Adaptive length speculative decoding in autoregressive generative artificial intelligence models
Abstract
Certain aspects of the present disclosure provide techniques and apparatus for generating a response to a query input in a generative artificial intelligence model using variable draft length. An example method generally includes determining (e.g., measuring or accessing) one or more operational properties of a device on which inferencing operations using a machine learning model are performed. A first draft set of tokens is generated using the machine learning model. A number of tokens included in the first draft set of tokens is based on the one or more operational properties of the device and a defined scheduling function for the machine learning model. The first draft set of tokens are output for verification.
Claims
exact text as granted — not AI-modifiedWhat is claimed is:
1 . A processing system, comprising:
at least one memory having executable instructions stored thereon; and one or more processors coupled to the at least one memory and configured to execute the executable instructions to cause the processing system to:
determine one or more first operational properties of a device on which inferencing operations using a machine learning model are performed;
generate a first draft set of tokens using the machine learning model, wherein a number of tokens included in the first draft set of tokens is based on the one or more first operational properties of the device and a defined scheduling function for the machine learning model; and
output the first draft set of tokens for verification by a target machine learning model.
2 . The processing system of claim 1 , wherein the one or more processors are further configured to cause the processing system to:
receive, based on the output of the first draft set of tokens for verification by the target machine learning model, information identifying a subset of tokens from the first draft set of tokens accepted by the target machine learning model; and calculate an acceptance rate based on the number of tokens included in the first draft set of tokens and a number of tokens in the subset of tokens.
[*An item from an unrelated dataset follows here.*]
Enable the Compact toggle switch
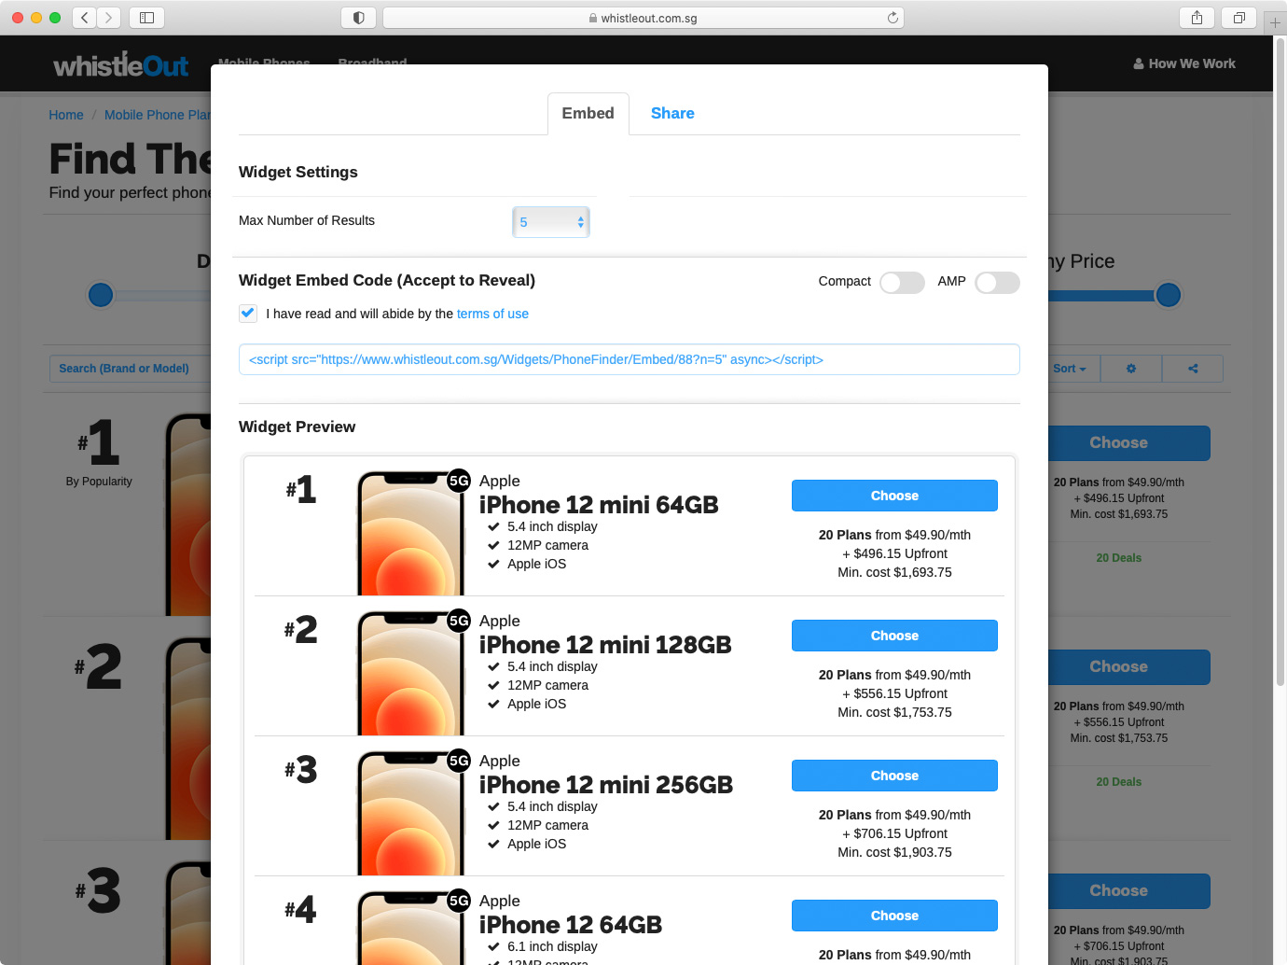 (x=902, y=283)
3 . The processing system of claim 2 , wherein the one or more processors are further configured to cause the processing system to:
determine one or more second operational properties of the device; generate a second draft set of tokens using the machine learning model, wherein a number of tokens included in the second draft set of tokens is based on the one or more second operational properties of the device, the defined scheduling function, and the acceptance rate; and output the second draft set of tokens for verification by the target machine learning model.
4 . The processing system of claim 3 , wherein the number of tokens included in the second draft set of tokens is greater than the number of tokens included in the first draft set of tokens when the acceptance rate for the first draft set of tokens exceeds a sum of an acceptance rate for a previously generated draft set of tokens and a threshold value.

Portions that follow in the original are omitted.